Ich entscheide mich für ein blaues Kleid über den Knien und lasse meine Haare offen. Unten höre ich schon Stimmen, die Gäste müssen angekommen sein und ich seufze und denke, dass es nicht so schlimm wird.

Ich gehe schweigend die beiden Stockwerke hinunter, vorsichtig, da ich es nicht gewohnt bin, High Heels zu tragen, trage ich sie nur bei solchen Gelegenheiten.

„Oh, mein kleines Mädchen ist da! - ruft mein Vater, steht auf, um mich zu empfangen und bringt die vier Männer und meine Mutter dazu, mich anzusehen, ich merke, wie meine Wangen vor Verlegenheit brennen.

— Ist das die kleine Alejandra? - Sagt einer von ihnen. - Ja, es ist gewachsen!

Papa stellt sie mir einzeln vor, ich behalte die Namen nicht, ehrlich gesagt, mit all den Kontakten, die mein Vater hat, wäre das unmöglich. Wir setzen uns, ich schaffe es natürlich, neben Mateo Platz zu nehmen.
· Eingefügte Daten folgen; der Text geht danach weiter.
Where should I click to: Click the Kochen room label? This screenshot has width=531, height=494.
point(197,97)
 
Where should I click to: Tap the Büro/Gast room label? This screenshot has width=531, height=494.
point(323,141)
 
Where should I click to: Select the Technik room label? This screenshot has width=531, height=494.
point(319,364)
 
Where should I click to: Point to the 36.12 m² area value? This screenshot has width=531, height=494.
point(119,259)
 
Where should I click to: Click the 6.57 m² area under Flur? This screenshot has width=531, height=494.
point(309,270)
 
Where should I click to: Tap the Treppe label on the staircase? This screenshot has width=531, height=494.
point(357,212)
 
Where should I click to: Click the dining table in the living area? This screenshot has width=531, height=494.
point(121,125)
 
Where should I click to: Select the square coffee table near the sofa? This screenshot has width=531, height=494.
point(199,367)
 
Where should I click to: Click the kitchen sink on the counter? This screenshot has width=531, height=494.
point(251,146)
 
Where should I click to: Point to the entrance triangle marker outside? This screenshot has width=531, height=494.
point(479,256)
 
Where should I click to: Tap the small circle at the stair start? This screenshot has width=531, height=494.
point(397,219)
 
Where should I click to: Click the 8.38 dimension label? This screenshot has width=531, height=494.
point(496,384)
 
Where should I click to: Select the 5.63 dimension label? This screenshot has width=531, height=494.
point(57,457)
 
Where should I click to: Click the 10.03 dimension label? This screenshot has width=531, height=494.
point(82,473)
— Gute Kleiderwahl... — flüstert sie mir zu, wenn Papa sich auf ein Gespräch mit diesen beiden Herren einlässt.

- Du magst?

— Ja, die kleine Alejandra ist schon eine Frau. - Er nickt und schaut weg - Eine schöne Frau.

- Also denkst du?

— Natürlich müssen deine Eltern und ich jetzt vorsichtig mit dir sein … Ich bin sicher, du hast viele Jungen hinter dir.

„Damit kannst du beruhigt sein, Mat. Mein Herz gehört bereits jemandem.
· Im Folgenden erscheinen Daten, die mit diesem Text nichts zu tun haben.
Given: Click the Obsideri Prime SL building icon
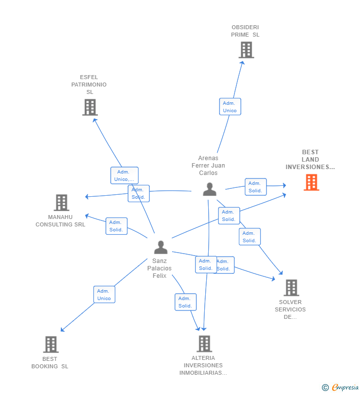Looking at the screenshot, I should click(x=246, y=50).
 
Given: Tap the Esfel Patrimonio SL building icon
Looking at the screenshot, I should click(x=90, y=107).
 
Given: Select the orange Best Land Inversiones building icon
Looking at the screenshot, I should click(x=311, y=182).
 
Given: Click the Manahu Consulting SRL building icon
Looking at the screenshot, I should click(x=61, y=203).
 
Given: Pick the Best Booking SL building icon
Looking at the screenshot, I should click(x=50, y=345).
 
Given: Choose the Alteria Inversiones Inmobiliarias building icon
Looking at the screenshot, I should click(x=204, y=344).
- Oh ja? Er hebt beide Augenbrauen und sieht mich immer noch mit seinen zwei bezaubernden blauen Augen an.

Heute Abend wirkt er offener denn je und das gefällt mir, ich kann mich nie länger als fünf Minuten mit ihm unterhalten, weil er sofort abschaltet. Natürlich müssen wir bestimmte Gelegenheiten nutzen, die uns das Leben bietet.

— Sicher... aber es gibt ein Problem, ich glaube, er interessiert sich nicht für mich. Ich seufze und fahre mit meiner Darbietung fort.
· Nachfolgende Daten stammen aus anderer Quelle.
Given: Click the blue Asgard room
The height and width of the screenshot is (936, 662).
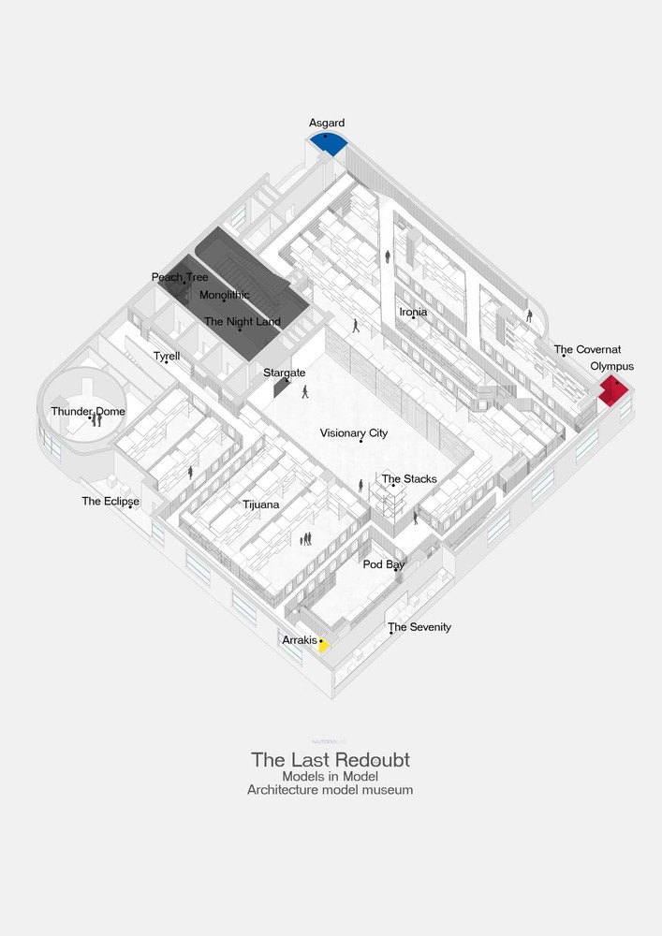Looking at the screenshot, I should [x=329, y=141].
— Wenn er kein Interesse an dir hat, muss der Junge dumm sein, Alejandra.

Milagros serviert die Gerichte, unterbricht unser intensives Gespräch und wir gehen nicht zu ihr zurück. Jemand fragt Mateo etwas und er beginnt ein Gespräch über die Verhandlungen, die stattfinden werden, über sehr hohe Summen, die sie für die eine oder andere Sache bezahlen werden ...

Ich lasse mich ablenken, ich flüchte, wann immer ich kann. Ich merke, dass mich niemand beachtet, sie sind mit anderen Dingen beschäftigt, also lege ich heimlich meine Hand auf Mateos Oberschenkel, dessen Gabel in seiner Hand zittert.

Er sieht mich an, ohne etwas zu sagen, runzelt die Stirn und spitzt die Lippen.

- Weißt du was? Ich flüstere so leise, dass ich mich selbst kaum hören kann. — Dann musst du albern sein, Mateo.